Furthermore, the relatively consistent micro-to-macro stress ratio across frequencies and vertebral levels may serve as a predictive indicator in patient-specific modeling, supporting early diagnosis or intervention planning. These findings thus not only enhance our understanding of lumbar biomechanics under vibrational environments but also have the potential to inform both clinical risk assessment and biomechanical device design.
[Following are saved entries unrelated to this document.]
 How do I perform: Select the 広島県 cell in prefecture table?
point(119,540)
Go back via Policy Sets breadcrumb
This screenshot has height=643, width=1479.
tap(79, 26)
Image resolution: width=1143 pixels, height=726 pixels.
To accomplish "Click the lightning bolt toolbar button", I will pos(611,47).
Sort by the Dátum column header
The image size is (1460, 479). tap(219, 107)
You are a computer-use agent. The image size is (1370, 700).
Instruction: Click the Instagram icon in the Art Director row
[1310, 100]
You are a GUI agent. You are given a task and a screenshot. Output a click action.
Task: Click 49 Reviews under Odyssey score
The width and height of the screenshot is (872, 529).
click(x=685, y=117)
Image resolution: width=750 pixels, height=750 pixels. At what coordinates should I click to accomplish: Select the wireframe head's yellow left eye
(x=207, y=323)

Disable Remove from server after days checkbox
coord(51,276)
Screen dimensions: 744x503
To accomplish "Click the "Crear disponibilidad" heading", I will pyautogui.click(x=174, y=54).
There are certain limitations to this study: the model did not account for factors such as ribs, skin, muscles, and the spinal cord, which may have influenced the simulation results to some extent. Nevertheless, during model validation, we compared and validated the computational simulation results with existing experimental data. Future work should integrate muscle forces and soft tissues, validate models with in vivo strain measurements, and explore frequency-dependent damage thresholds across diverse populations.

Conclusion

This study constructed and validated macro- and micro-scale models of the lumbar spine to explore the dynamic characteristics of bone units under different frequencies of sinusoidal excitation. The results show that lumbar bone units exhibit cyclic stress response characteristics under various frequency loads, and as the excitation frequency approaches the first-order axial natural frequency of the lumbar spine, the stress response amplitude of bone units increases significantly. Moreover, the stress amplitude ratio between macro- and micro-scale bone units remains relatively stable under different frequency excitations, indicating that frequency primarily affects stress amplitude rather than the ratio. In the microstructure, the cement line and the outermost bone plate bear the most stress, which is related to the differences in material properties of the micro-scale bone units and the Young’s modulus of the macro-scale bone units. Previous studies have not examined the dynamic characteristics of the human lumbar spine from both macro- and micro-scale perspectives. This study fills that gap, providing a theoretical basis for further understanding the dynamic behavior of the lumbar spine under vibrational loads and laying the groundwork for protecting the human lumbar spine from vibrational injury.